__Text provided__
..............................

Monday, April 21, 2025

BLT Eggs Benny #BrunchWeek

Candied Bacon, Spicy Arugula, Acidic Tomato, Savory Egg, and Bright Hollondaise for an explosion of flavors and textures in each bite.

BLT Eggs Benedict

It's time for Brunch Week 2025.......

Christy of A Kitchen Hoor's Adventures invited us to join her on Monday, Wednesday, and Friday to celebrate that lovely meal served mid-morning to early afternoon, Brunch.

I love Bruch, not just the food but the entire vibe.  Brunch is laid-back, easy-going, and relaxed.  A time when there is nowhere else to go and nothing to do but spend time with special people, grazing on delicious food and sipping Mimosas and Bloody Marys.  

I am sharing this delicious take on the classic Eggs Benedict.  Let's see what the others are sharing today......

..............................

__Tasks__
(1) Answer these from the BLT Eggs Benedict post:
(a) On which days were participants invited to join Christy for Brunch Week?
(b) What kind of bacon does the opening description list?
(c) Which two drinks does the writer mention sipping at brunch?
(2) According to the BLT Eggs Benedict post, why does the writer love brunch beyond the food? Answer in one to three sentences.
(3) Pick up the BLT Eggs Benedict post after its last line and continue writing it.

__Items__
..............................

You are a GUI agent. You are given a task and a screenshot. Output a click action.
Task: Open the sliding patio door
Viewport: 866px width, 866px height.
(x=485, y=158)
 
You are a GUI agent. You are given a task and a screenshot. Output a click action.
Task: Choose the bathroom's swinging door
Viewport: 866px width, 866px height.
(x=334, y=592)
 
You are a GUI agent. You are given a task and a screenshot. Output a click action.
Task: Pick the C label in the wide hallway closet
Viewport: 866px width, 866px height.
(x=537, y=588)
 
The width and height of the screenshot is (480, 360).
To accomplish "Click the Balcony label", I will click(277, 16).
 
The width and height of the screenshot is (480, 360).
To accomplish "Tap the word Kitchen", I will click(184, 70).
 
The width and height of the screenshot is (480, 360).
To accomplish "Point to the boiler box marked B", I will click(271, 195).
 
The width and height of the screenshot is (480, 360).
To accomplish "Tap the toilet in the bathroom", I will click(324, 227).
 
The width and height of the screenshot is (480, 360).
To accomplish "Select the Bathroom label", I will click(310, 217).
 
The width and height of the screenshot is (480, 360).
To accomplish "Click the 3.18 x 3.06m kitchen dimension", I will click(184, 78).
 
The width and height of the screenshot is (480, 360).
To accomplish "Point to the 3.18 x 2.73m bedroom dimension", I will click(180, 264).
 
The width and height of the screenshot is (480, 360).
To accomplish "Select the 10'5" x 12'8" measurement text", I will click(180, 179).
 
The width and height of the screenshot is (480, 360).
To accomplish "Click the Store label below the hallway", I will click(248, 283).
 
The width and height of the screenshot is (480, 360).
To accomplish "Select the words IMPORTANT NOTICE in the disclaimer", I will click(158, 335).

..............................

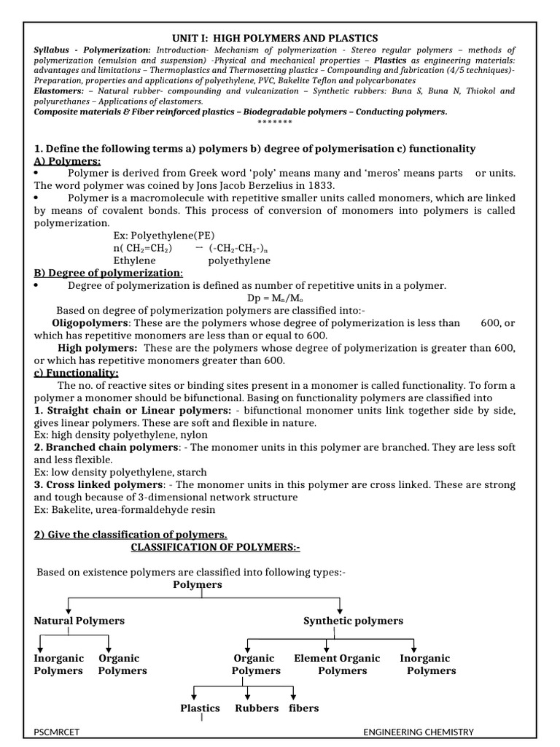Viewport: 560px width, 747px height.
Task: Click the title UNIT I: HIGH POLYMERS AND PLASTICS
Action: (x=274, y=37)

..............................

__In response__
(1)
(a) Monday, Wednesday, and Friday
(b) Candied bacon
(c) Mimosas and Bloody Marys

(2) The writer loves the whole vibe of brunch, which is laid-back, easy-going, and relaxed. It is a time when there is nowhere else to go and nothing to do except spend time with special people, grazing on good food and sipping drinks.

(3)
More Brunch Recipes:



BLT Eggs Benny pin

Please join us again on Wednesday and Friday for more great Brunch ideas.  I am sharing a wonderful Fruit and Granola Tart, and a savory Pizza Frittata.  Hope to see you soon.



Entrees, Brunch, Breakfast, Eggs, Bacon
Entrees, Breakfast, Brunch
French
Yield: 2 servings
Author: Wendy Klik
BLT Eggs Benedict

BLT Eggs Benedict

Candied Bacon, Spicy Arugula, Acidic Tomato, Savory Egg, and Bright Hollondaise for an explosion of flavors and textures in each bite.


Prep time: 15 MinCook time: 45 MinTotal time: 1 Hour

Ingredients

Candied Bacon
  • 4 slices bacon, cut crosswise in half
  • 2 T. maple syrup
  • 2 T. brown sugar
  • dash of cayenne pepper
Hollandaise
  • 2 egg yolks
  • juice of half a lemon
  • 1 stick butter, melted
  • 1 t. chili powder
  • pinch of salt
Assembly
  • 2 English Muffins, split, toasted and buttered
  • 4 eggs, poached as desired
  • Arugula
  • 4 slices of tomato
  • salt and pepper, to taste
  • paprika for sprinkling, if desired

Instructions

Candied Bacon
  1. Mix the syrup, sugar and cayenne together in a small bowl.
  2. Place the bacon onto a baking sheet lined with parchment paper or a silicone mat.
  3. Brush the bacon with the syrup mixture and bake in a preheated 350* oven for about 30 minutes. Remove from oven and set aside.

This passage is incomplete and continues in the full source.